● Extract provided:
########
Friday, February 17, 2012

Madison Prep-R.I.P.


To all those snookered by the voices of privatization and feigned concern for minority students, this loud warning should put an end to the deception:
Education Week: The loud, hissing sound you hear may be the air coming out of the tires of a much-hyped vehicle for improving American public education: the single-sex classroom. This fact appears to be true even for students of color, who are often seen as those most likely to be helped by sex-segregated classrooms. Pedro A. Noguera, the director of New York University’s Metropolitan Center for Urban Education, notes  no research supports the notion that separating young men is the best way to meet their academic and social needs.”

Also, a new study of public schools in the Caribbean republic of Trinidad and Tobago did not find strong support for the efficacy of gender-segregated classrooms. The study found that students in all-girls schools were slightly less likely to take math or science courses. Given the fact that such courses open the door to lucrative careers in science, technology, engineering, and math, or STEM, fields, this fact is disturbing.

Our findings, The Truth About Girls and Boys, dovetailed with those of eight prominent psychologists and neuroscientists who authored an article in the journal Science last September, titled “The Pseudoscience of Single-Sex Schooling.” They found the rationale for setting up separate classrooms for boys and girls “deeply misguided” and “often justified by weak, cherry-picked, or misconstrued scientific claims rather than by valid scientific evidence.”
########
● Directions:
1. From the post on single-sex classrooms, copy the passage between "Also, a new study of" and "fact is disturbing.", inclusive.
2. According to the post on single-sex classrooms, what did the Trinidad and Tobago study find about students in all-girls schools?
3. Write the next part of the post on single-sex classrooms, picking up after its final sentence.
########
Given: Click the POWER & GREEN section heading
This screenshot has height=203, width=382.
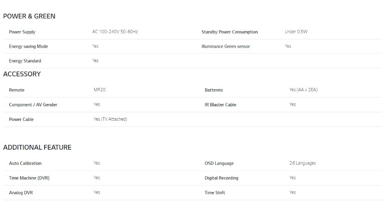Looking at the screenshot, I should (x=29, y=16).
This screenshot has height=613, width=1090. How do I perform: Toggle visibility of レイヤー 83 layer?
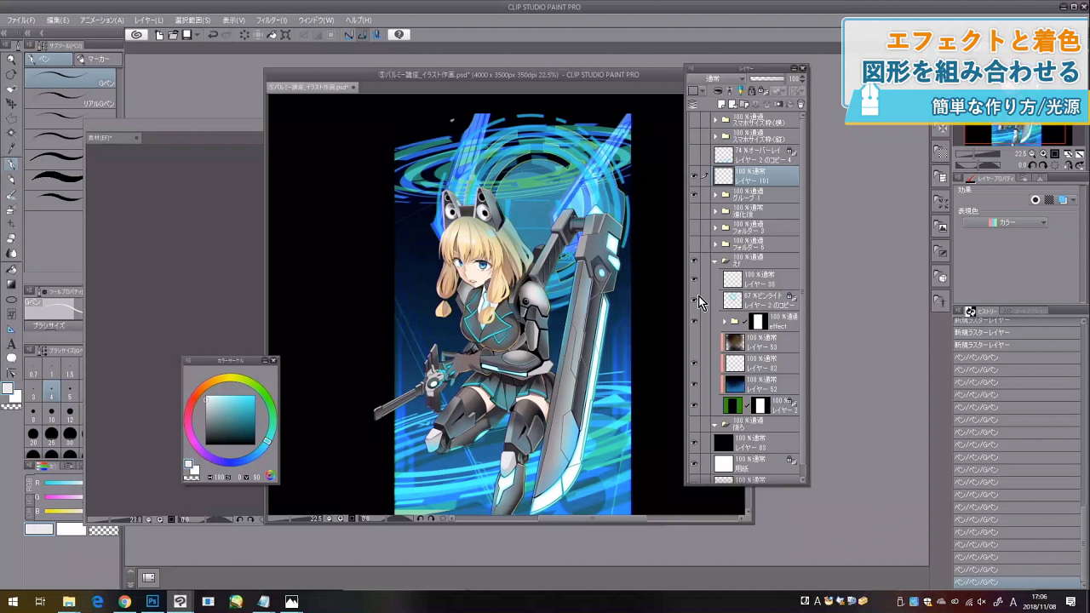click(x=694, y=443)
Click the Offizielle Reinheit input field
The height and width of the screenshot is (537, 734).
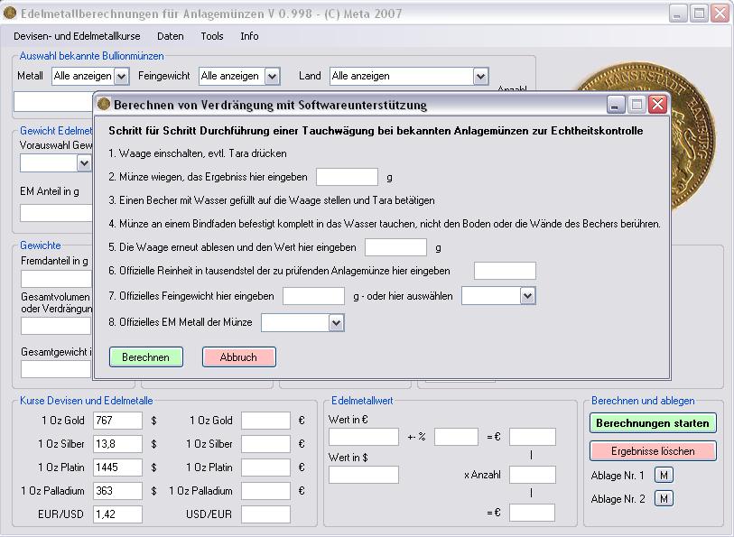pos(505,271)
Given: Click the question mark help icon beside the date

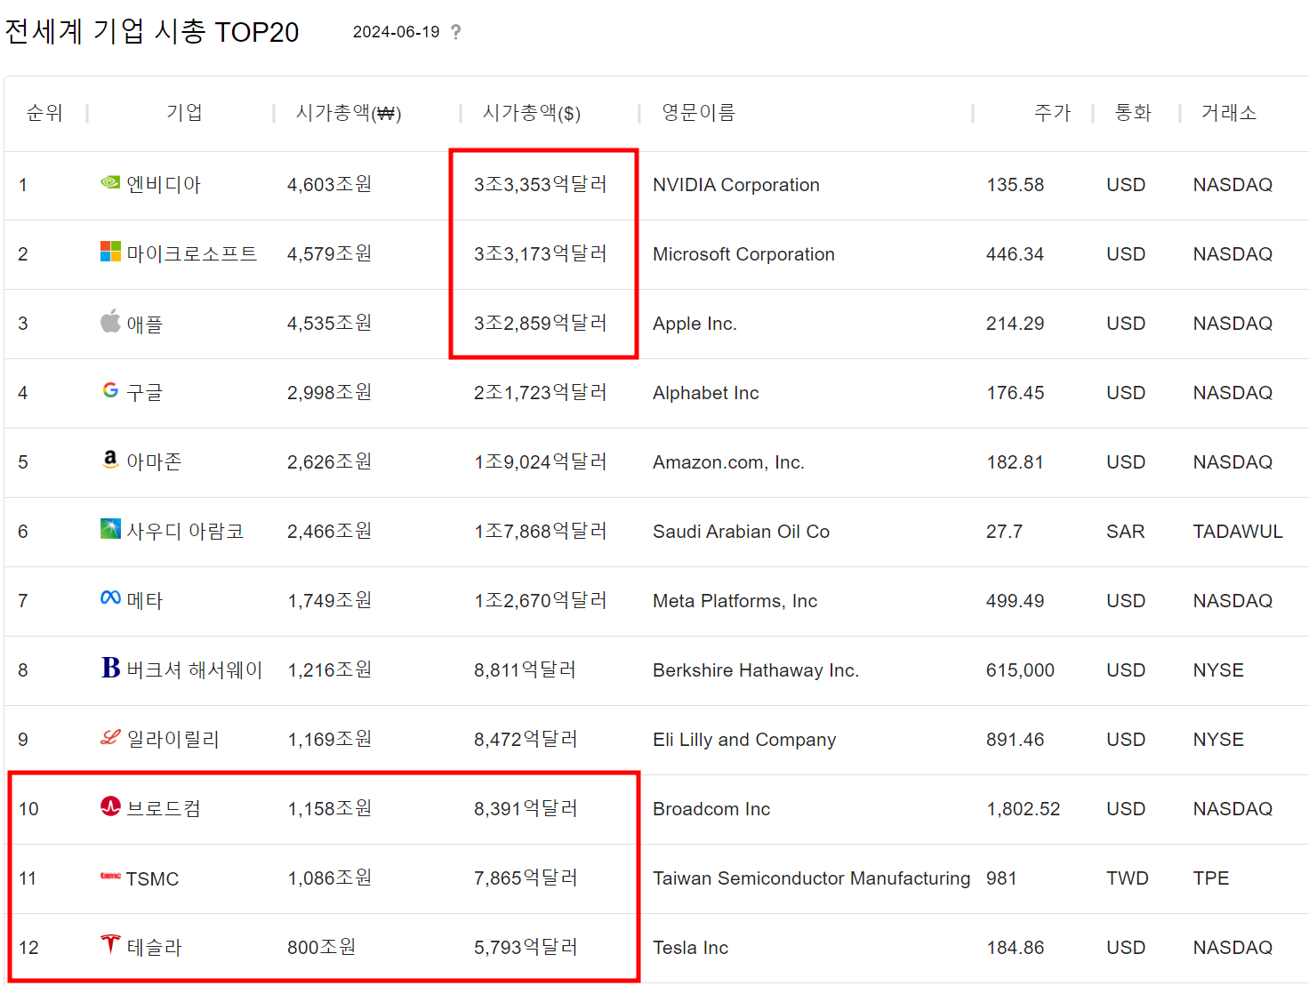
########
● Expected outputs:
1.
Also, a new study of public schools in the Caribbean republic of Trinidad and Tobago did not find strong support for the efficacy of gender-segregated classrooms. The study found that students in all-girls schools were slightly less likely to take math or science courses. Given the fact that such courses open the door to lucrative careers in science, technology, engineering, and math, or STEM, fields, this fact is disturbing.

2. They were slightly less likely to take math or science courses.

3.
Leonard Sax, the head of the National Association for Single Sex Public Education and best-selling author of Why Gender Matters, and Michael Gurian, the author of The Wonder of Girls, repeatedly make the brain-difference argument. But that claim has been debunked in three recent and important books. In Pink Brain, Blue Brain, Lise Eliot, an associate professor in the department of neuroscience at the Chicago Medical School, She concluded there is “surprisingly little evidence of sex differences in children’s brains.”

Gender-segregated classes have been promoted in best-selling books, warmly embraced by the media, praised by school officials, and endorsed by politicians.

But despite the growing scientific consensus, in our survey of media coverage of the single-sex argument, we found that most reporters accepted uncritically the theories of such people as Sax and Gurian. Reporters presented theories served up by advocates as settled science, often with no opposing point of view. And if critics were quoted, it was in a throwaway sentence or two late in the story that made them seem to be ill-informed or merely carping. For example, the book The Female Brain, by Louann Brizendine, got incredible media play ... Few stories mentioned the fact that the authoritative British journal Naturesavaged the book, saying it “fails to meet even the most basic standards of scientific accuracy and balance,” is “riddled with scientific errors,” and “is misleading about the processes of brain development, the neuroendocrine system, and the nature of sex differences in general.”

So, there is a veritable mountain of evidence, growing every day, that the single-sex classroom is not a magic bullet to save American education.